本文:

* * * * * * * * *

講談社×ランティスの最強タッグで挑む’’VRアイドルプロジェクト’’『Hop Step Sing!』とは?

『Hop Step Sing!』は、カラオケボックスで歌い続けているうちに本当にアイドルになってしまった「虹川仁衣菜(にじかわ にいな)」と、ちやほやされたくてネット生放送や動画アップを続けていた「箕輪(みのわ)みかさ」。そんな二人が心配で放っておけず、一緒に活動することになった「椎柴識理(しいしば しきり)」の3人が活躍する講談社のVRアイドルプロジェクト。画期的な試みとして、VRに対応しており、VR機器で再生することでより臨場感のあるライブ体験が楽しめるコンテンツが用意されている。またそのほかにも、公式Twitterによるアイドルたちの活動記録が毎日更新。楽曲はすでにVR映像対応版として『キセキ的Shining!』と『kiss × kiss × kiss』がDMMなどのスマートフォン向けVR動画配信サービスとしてリリースされている。

今回はこのプロジェクトの制作メンバーの中心人物である講談社のキャラクターVRチーム チーフプロデューサー・松下友一氏と、『ラブライブ!』の音楽プロデューサーを務めたランティスの制作本部チーフプロデューサー・木皿陽平氏に『Hop Step Sing!』のVR対応への取り組みや今後の可能性についてお話を伺った。

ひとつの企画が頓挫した中から生まれたVRアイドルプロジェクト

まず『Hop Step Sing!』の企画が生まれた経緯をお聞かせください。
松下元々は弊社で新事業企画を作る呼び掛けがありまして、そこに企画を持ち込んだのが切っ掛けだったんですけれども、そのときはデジタルキャラクターを作り出すというものでした。弊社は漫画とか小説といった紙をベースにしたキャラクター発信がメインだったんですが、今後はデジタル媒体向けのキャラクターも作ろうということになりまして会社からGOサインが出ました。
ところが、企画を進めていったところ進捗が思わしくなかったんです。で、VRでやってみるかということになったわけですが、2014年当時はVRという技術は僕も認知はしていましたが、まだ当分先だろうと思っていました。


木皿「僕がこのプロジェクトに参加したのはVRになる前だったんですよ。『ウィッチクラフトワークス』(講談社刊)という作品のアニメでOPテーマを歌うfhánaのインタビューを松下さんがしてくださり、当時、fhánaのことをすごく深く掘り下げてくれたのにとても感動したんですね(笑)。
それで、このプロジェクトをスタートさせる前に松下さんのことは元々知っていて、クロノギアクリエイティヴの小玉さんからお声掛けいただいた際も松下さんとなら是非!ということで今回ご一緒に仕事をすることになったんです。



松下「僕、fhánaが昔からのファンだったもので(笑)。話を戻しますと、VRに踏み込んだら逆に会社の偉い方たちがノリノリになってくれて(笑)。講談社って、日本の伝統芸能のひとつである”講談”を本にするところからずっとキャラクターを扱ってきた会社で、VRは『ラジオの時代からテレビが出始めたころのインパクトがある』と受け止めてもらえたんです。

* * * * * * * * *

抜き出した項目:
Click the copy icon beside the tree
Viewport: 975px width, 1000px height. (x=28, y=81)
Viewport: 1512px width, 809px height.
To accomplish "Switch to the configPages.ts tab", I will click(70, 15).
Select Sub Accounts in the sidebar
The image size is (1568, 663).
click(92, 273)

* * * * * * * * *

練習問題:
a. 本文のうち「ところが、企画を進めていった」で始まり「ても感動したんですね(笑)。」まで続く部分を、一字も変えずに書き写してください。
b. 『Hop Step Sing!』についてのインタビューを、示されている最後の文のあとから書き進めてください。

今回の答え:
a.
ところが、企画を進めていったところ進捗が思わしくなかったんです。で、VRでやってみるかということになったわけですが、2014年当時はVRという技術は僕も認知はしていましたが、まだ当分先だろうと思っていました。


木皿「僕がこのプロジェクトに参加したのはVRになる前だったんですよ。『ウィッチクラフトワークス』(講談社刊)という作品のアニメでOPテーマを歌うfhánaのインタビューを松下さんがしてくださり、当時、fhánaのことをすごく深く掘り下げてくれたのにとても感動したんですね(笑)。

b.
しかも『音楽はランティスさんが担当してくれますよ!』と言ったら、それなら良いものになりそうだと思ってもらえて。さらに今回、映像を制作していただいたポリゴン・ピクチュアズさんとは『シドニアの騎士』でお仕事をご一緒させていただいていたので、スムースに事が運びました。『松下の言っていることはわからないけれど、ランティスとポリゴン・ピクチュアズは知っている』とは上司の言です。で、できあがったものを社内の偉い方たちに見てもらったところ、これはスゴイ! となって(笑)
講談社 キャラクターVRチーム チーフプロデューサー・松下友一氏講談社 キャラクターVRチーム チーフプロデューサー・松下友一氏
ランティス 制作本部チーフプロデューサー・木皿陽平氏ランティス 制作本部チーフプロデューサー・木皿陽平氏
楽曲制作はどのような段階から行われたのでしょうか?
木皿僕のところにきた時点である程度のストーリーや設定はできあがっていたので、あとは曲と映像を制作するという段階でした。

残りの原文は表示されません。